**Source passage**:
▶

Evaluating Perspectival Biases in Cross-Modal Retrieval
Teerapol Saengsukhiran, Peerawat Chomphooyod, Narabodee Rodjananant, Chompakorn Chaksangchaichot, Patawee Prakrankamanant, Witthawin Sripheanpol, Pak Lovichit, Sarana Nutanong, Ekapol Chuangsuwanich
TL;DR
The paper tackles perspectival biases in cross-modal retrieval, identifying two distinct forms: prevalence bias in image-to-text retrieval and association bias in text-to-image retrieval. It introduces $DLBKL$, a rank-aware extension of $LBKL$, and the 3XCM benchmark with the Self-Preference Cultural Bias Score (SP) to quantify these biases. Through experiments across diverse model families (dense vision-language retrievers, cross-lingual alignments, and multilingual LLM-based embedders), the study shows explicit cross-lingual alignment markedly reduces both biases, while association bias remains challenging. The work provides practical metrics and datasets to evaluate fairness in multilingual multimodal systems and calls for training strategies that enforce global semantic mappings beyond data scale alone.

◀

**Problem to work on**: According to the summary of the perspectival-bias paper, which form of bias appears in image-to-text retrieval?

**Information supplied**:
▶

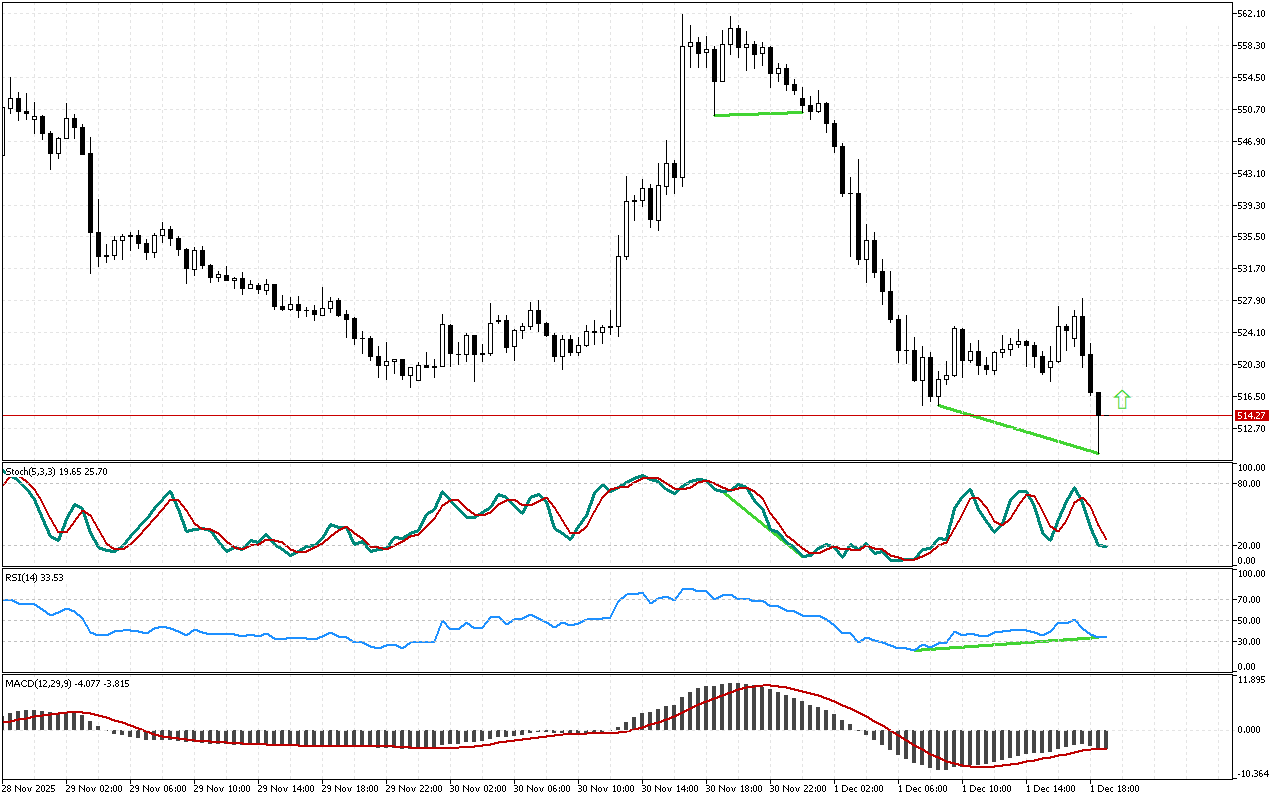Screen dimensions: 1280x800
Task: Click the 531.70 price scale label
Action: pyautogui.click(x=1251, y=269)
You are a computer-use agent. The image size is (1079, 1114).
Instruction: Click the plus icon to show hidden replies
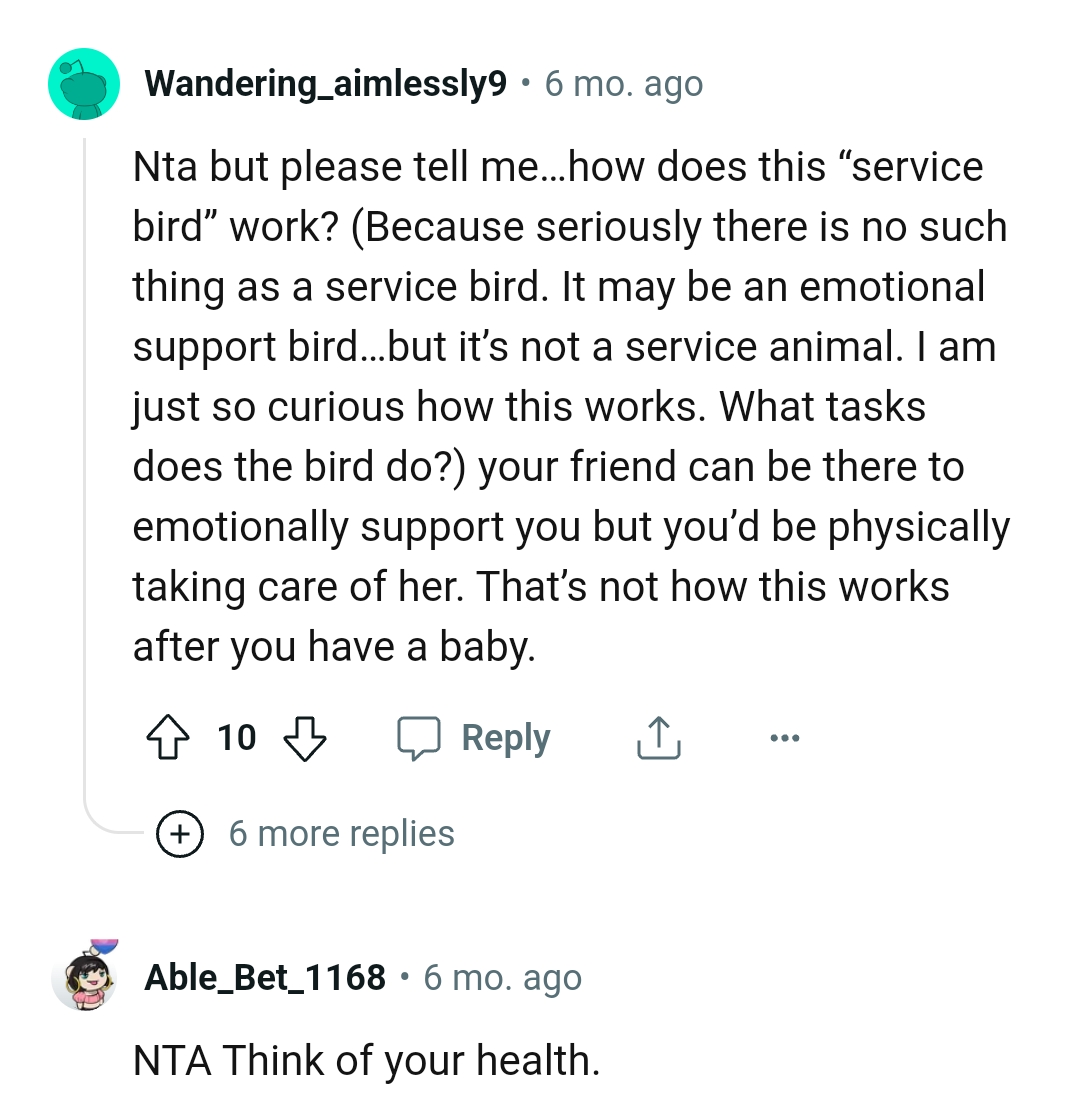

◀

**Your response**: Prevalence bias